Catálogo Cine FAP Primeiro Semestre de 2018 | Page 10
Trechos de: “A Morta-Viva”, por Eduardo Savella.
Íntegra: https://letterboxd.com/eduardo_savella/film/i-walked-with-a-zombie/2/
Primeiro conflito: enfermeira Betsy/Paul Holland: a beleza do mundo contra a
destruição da morte, poesia da luz e luz da putrescência. Segundo conflito:
materialismo/religião, ou melhor, razão/mistério, estrangeiros/nativos, lógica/indefinição,
interpenetração dos estados: o cocheiro se refere à figura de proa, um São Sebastião
assustador, sem defini-lo como morto ou vivo; peculiaridade da cultura local para a enfermeira,
índice de mistério no filme, "as sombras que a luz produz" (Night of the Demon).
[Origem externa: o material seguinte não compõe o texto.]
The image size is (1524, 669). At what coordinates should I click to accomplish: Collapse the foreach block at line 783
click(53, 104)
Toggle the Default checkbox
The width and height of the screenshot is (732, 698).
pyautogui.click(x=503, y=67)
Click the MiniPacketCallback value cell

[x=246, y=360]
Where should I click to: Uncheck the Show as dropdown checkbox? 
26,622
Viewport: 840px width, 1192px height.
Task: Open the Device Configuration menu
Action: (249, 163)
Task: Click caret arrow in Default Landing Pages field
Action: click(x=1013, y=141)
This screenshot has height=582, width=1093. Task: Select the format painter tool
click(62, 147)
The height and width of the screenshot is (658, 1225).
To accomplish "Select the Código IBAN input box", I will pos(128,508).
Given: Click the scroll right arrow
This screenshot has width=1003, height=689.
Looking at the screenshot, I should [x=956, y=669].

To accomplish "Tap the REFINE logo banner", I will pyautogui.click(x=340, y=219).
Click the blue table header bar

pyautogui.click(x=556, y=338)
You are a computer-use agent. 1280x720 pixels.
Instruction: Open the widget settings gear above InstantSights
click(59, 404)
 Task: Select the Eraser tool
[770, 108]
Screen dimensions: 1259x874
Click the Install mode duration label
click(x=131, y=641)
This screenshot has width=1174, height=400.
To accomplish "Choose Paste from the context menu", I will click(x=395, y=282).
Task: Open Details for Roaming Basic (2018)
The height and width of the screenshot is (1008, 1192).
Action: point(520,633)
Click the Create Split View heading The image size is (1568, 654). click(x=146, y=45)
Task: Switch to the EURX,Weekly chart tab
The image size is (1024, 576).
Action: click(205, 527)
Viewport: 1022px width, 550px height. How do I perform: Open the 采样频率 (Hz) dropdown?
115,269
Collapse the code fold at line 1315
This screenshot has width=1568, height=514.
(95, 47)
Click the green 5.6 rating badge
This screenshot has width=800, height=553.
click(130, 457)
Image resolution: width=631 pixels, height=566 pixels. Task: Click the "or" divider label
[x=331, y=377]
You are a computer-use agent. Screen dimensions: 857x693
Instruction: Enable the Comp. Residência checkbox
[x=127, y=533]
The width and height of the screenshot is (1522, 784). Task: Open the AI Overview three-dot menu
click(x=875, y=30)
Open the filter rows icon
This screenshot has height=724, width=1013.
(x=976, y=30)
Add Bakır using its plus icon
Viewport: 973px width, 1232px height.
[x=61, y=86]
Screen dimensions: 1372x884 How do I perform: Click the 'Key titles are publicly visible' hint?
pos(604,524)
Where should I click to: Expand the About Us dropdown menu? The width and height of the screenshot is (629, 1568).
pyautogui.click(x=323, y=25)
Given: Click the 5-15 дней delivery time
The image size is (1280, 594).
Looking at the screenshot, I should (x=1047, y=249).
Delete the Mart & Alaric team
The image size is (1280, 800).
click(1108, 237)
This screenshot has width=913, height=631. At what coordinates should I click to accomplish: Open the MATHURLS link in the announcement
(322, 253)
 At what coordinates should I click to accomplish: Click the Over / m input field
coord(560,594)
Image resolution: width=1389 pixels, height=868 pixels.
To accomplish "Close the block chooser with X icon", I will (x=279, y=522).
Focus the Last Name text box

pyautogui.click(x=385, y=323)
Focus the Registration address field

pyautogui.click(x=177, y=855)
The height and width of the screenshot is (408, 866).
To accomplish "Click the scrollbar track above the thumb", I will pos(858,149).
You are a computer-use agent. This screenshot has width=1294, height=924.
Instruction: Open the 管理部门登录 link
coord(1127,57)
A criada
Alma chora pelo nascimento de uma criança: segunda peculiaridade para a enfermeira, indício
tenebroso de um passado terrível de medo, horror e miséria. Horror nunca, nunca mostrado:
as amas brincam com o bebê, o ritual vodou contém um conhecimento profundo e, por isso,
dignidade de todas as figuras; o índice do horror, pois, sempre reduzido ao mínimo, sempre
sugerido, ou estampado no rosto de São Sebastião, trespassado de flechas, que preside o final
do filme.
[...]Ambiguidade sempre absoluta do final: a ação fatal perpetrada por Rand foi o
fim trágico do teatro burguês das paixões, ou arrebatamento do ritual vodou? Carrefour
estendera os braços como parte do mesmo ritual ou para impedir Rand? Como notou um
amigo, a montagem paralela aqui tem sentido oposto ao de causa e efeito: ela é o
estabelecimento de uma dúvida. Por que a mãe Holland contradisse a si mesma, defendendo a
medicina empírica e, depois, a magia lúgubre? Para impedir a investigação policial? Indício de
loucura, ela mesma? Revelação de verdade, ocultada antes, mas porque então ocultar a crença
também de Betsy, na cena da barraca, de modo tão convincente e "tranquilizador"? Porque Sir
Lancelot insiste sobrenatural na canção? Jessica está mesmo morta-viva (ela não sangra, mas o
coração bate)?
Infalível mistério, perene tristeza. Voltamos ao começo e encontramos a
enfermeira: ela é a narradora e, mesmo assim, não acessamos o fundo de sua consciência: há
sempre uma névoa que nos tolhe em seu olhar, cujo fundo nos é fechado. Índice de mistério em
Tourneur (o contrário: o olhar aberto - compreendemos tudo, na medida em que tudo quer
ocultar - de Jean Peters em Anne of the Indies). Carrefour pode ser a inversão desse índice
(inconsciência cujo fundo nos é igualmente brumoso), Jessica sua inexistência. "Tudo começou
de modo muito normal". O que impele Betsy à ilha de São Sebastião, que ela passa a amar,
assim como ao dono da casa, de modo tão rápido e infalível? Como não vemos seu amor senão
por suas palavras? E porque, no final, ela desaparece em benefício de um narrador anônimo,
dono de uma enigmática prece cristã para Rand, que atribui toda a culpa (mulher perversa,
assim como esclareceu pouco antes, de outro modo, a Sra. Rand) para a vítima Jessica, esposa
morta-viva? O teatro familiar, o menor dos mistérios, resta concisamente esclarecido.